> AUTORRETRATO SOBRE MI MUERTE, DE CARLOS HERRERA
Podría decirse que no era más que un saco de basura. Y sin duda, la efectividad de la obra residía en su ascetismo. Carlos Herrera colocó su remera favorita, un par de medias y sus zapatos en una bolsa. Y sobre las plantillas, dos calamares que a medida que el tiempo pasaba, se descomponían y emanaban un aroma nauseabundo. En su aparente pequeñez, el trabajo de Herrera construía un espacio con olor. Era algo así como una instalación olfativa en donde la pestilencia creaba un cerco invisible alrededor de la bolsita.
La austeridad de la obra contrastaba con el barroquismo del tema. En una pintura, Autorretrato sobre mi muerte hubiese sido un vanitas, ese subgénero de los bodegones en donde, en mesas repletas de manjares y bebidas, la presencia de un cráneo simbolizaba la certeza de la muerte y el arreglo de frutas o flores, la decadencia de la carne.
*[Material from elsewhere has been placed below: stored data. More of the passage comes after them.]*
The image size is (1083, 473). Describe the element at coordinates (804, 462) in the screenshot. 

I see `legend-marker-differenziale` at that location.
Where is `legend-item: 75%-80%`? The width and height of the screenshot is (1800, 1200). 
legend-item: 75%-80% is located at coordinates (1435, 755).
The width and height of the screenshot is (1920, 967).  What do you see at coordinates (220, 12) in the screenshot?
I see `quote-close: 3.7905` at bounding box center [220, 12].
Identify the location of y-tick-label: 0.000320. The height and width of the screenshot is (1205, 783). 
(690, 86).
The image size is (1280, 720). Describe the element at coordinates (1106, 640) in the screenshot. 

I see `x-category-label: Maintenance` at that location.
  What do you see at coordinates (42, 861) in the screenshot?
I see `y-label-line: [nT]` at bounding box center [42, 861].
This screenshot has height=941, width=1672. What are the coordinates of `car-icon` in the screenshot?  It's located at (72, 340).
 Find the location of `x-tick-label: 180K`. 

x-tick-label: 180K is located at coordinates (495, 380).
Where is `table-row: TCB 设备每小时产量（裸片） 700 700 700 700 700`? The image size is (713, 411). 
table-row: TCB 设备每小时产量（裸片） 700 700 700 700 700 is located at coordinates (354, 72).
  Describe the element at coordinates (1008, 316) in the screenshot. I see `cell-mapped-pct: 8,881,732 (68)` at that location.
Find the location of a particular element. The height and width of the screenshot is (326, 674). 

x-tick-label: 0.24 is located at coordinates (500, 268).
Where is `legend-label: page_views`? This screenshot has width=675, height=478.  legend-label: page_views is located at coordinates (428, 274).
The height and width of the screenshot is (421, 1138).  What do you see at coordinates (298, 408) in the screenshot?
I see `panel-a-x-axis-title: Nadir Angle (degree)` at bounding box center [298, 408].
La obra de Herrera fue el primer premio para un jurado que valoró la simpleza, la economía de recursos y la ausencia de monumentalismo en la ejecución. Pero que también parece haber valorado, dentro de una convocatoria que invitaba a obras autorreferenciales, la capacidad de la obrita para dirigirirse sin solemnidad a inefables filosóficos.